Depuis que je suis en âge de me faire des amies, j'ai toujours été très extravertie, très sociable. Petite, j'étais une enfant joyeuse et dynamique à l'imagination débordante. Les fins de semaine, je les passais à inventer des chorégraphies et des histoires avec mes meilleures amies. J'ai toujours été une fille de caractère qui ne garde pas sa langue dans sa poche. Entourée généralement de filles, j'aimais diriger ma petite troupe. Je n'étais pas non plus une fille de « gang », j'aimais avoir des amies partout. Et la plupart du temps, je vivais dans la peur d'une perte de contrôle.

Enfants filles rires

Source de l'image : Unsplash

Certains qualifieraient mon jeune moi comme une « boss des bécosses », et ils auraient raison. Une main sur la hanche, le petit doigt en l'air, j'aboyais des ordres à tout le monde et à personne. J'ai toujours aimé être en contrôle, sinon je ressens une profonde angoisse à l'idée de ne pas maîtriser une situation. Le destin ? Pour moi, croire au destin aurait été comme remettre le sort de ma vie entre les mains de parfaits inconnus. Non, merci.
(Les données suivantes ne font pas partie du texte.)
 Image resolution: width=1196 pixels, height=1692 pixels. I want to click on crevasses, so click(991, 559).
Donc, j'ai toujours eu du caractère. Peut-être même trop, parfois. Et dans bien des cas, cette obsession de tout contrôler s'est retournée contre moi et je me suis retrouvée seule au monde. La réalité, c'est que le contrôle me permettait de croire que j'avais la situation bien en main, alors que ma vie s'effondrait autour de moi. Mes parents se séparaient brutalement et violemment, une armée de thérapeutes et de travailleurs sociaux débarquait chez moi et ma mère m'annonçait que je devais déménager à trois heures de route de ma chambre, de mon confort, de mes amies. D'un coup, je n'avais plus le contrôle sur rien.

S'échapper

Le théâtre m'a rapidement servi d'échappatoire. Sur la scène, je devenais d'un coup la meilleure version de moi-même. Les projecteurs braqués sur moi, je délivrais mon texte avec une aisance qui m'était jusqu'alors inconnue. Le théâtre m'a permis de m'échapper aux griffes qui semblaient se refermer sur moi. L'impression que tout est possible, c'est sur scène que je la ressens.

Théâtre

Source de l'image : Unsplash

Au secondaire, je continuais de materner tout le monde, de resserrer les troupes. Chez moi, les rangs étaient rompus et rien ne laissait présager une quelconque amélioration. Je m'évadais au travers de personnages farfelus, de poèmes que je composais ou de romans que je m'efforçais d'écrire. Puis, on m'a reproché ma grande gueule, mon caractère et mon côté extraverti. On m'a dit de parler moins fort, de rire plus discrètement, de m'effacer un peu.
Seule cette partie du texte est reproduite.